DATASET EXTRACT below:

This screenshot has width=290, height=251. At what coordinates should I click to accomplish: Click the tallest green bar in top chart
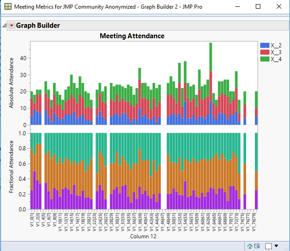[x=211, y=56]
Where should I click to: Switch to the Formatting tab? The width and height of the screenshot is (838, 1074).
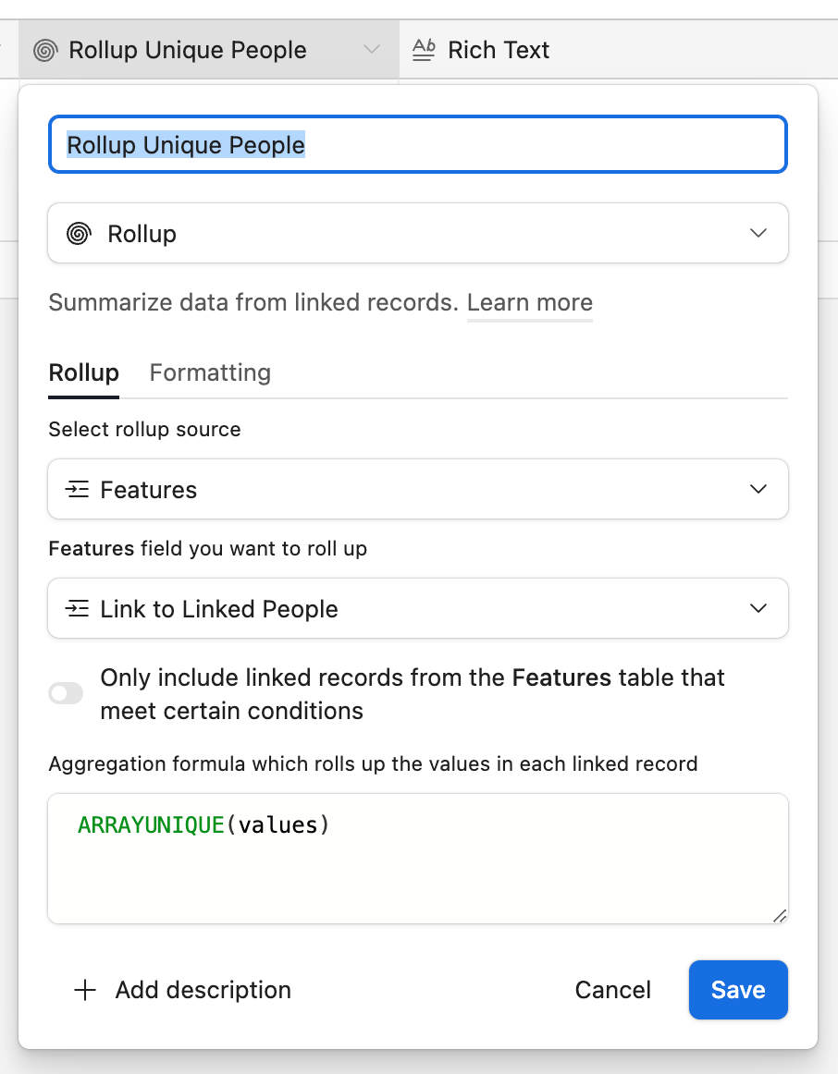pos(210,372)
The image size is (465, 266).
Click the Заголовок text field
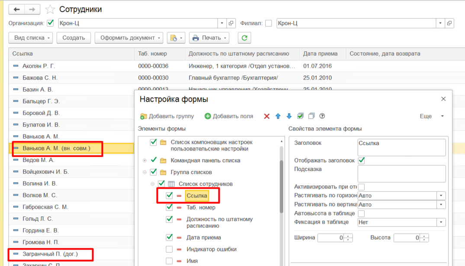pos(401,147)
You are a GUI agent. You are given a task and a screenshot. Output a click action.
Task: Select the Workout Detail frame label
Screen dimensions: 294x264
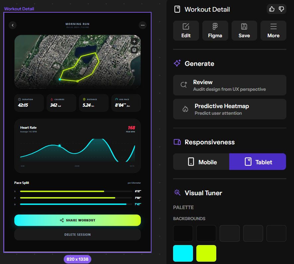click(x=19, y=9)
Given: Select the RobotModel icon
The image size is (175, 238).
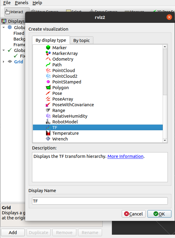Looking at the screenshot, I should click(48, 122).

End of DATASET EXTRACT.
DATASET EXTRACT below:

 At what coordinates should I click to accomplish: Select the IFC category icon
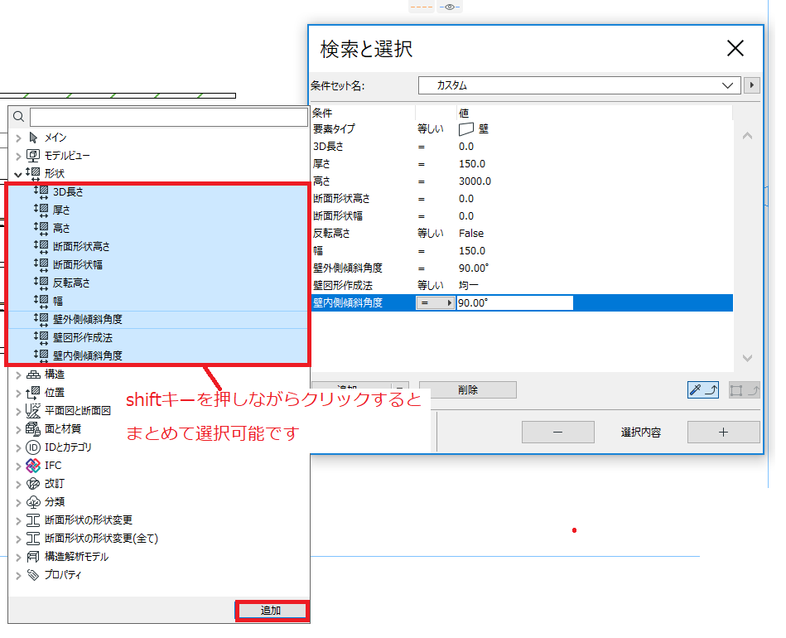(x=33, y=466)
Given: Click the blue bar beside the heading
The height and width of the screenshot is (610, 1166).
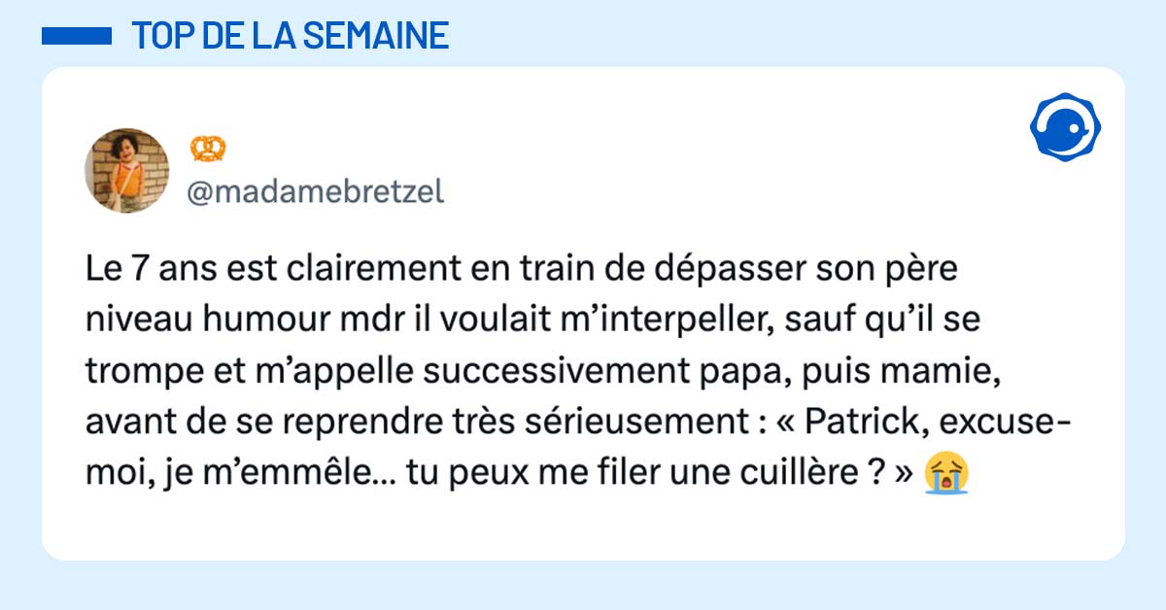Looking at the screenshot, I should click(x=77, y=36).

End of DATASET EXTRACT.

■ **TASK DESCRIPTION**
Transcribe exactly the lines above, beginning at the one with "This screenshot has" and going up to and including the one with "Task: Select the Workout Detail frame label". Pictures do not belong in the copy.

■ **EXERCISE OUTPUT**
This screenshot has width=290, height=251. At what coordinates should I click to accomplish: Click the tallest green bar in top chart
[x=211, y=56]
Where should I click to: Switch to the Formatting tab? The width and height of the screenshot is (838, 1074).
pos(210,372)
The image size is (465, 266).
Click the Заголовок text field
pos(401,147)
You are a GUI agent. You are given a task and a screenshot. Output a click action.
Task: Select the Workout Detail frame label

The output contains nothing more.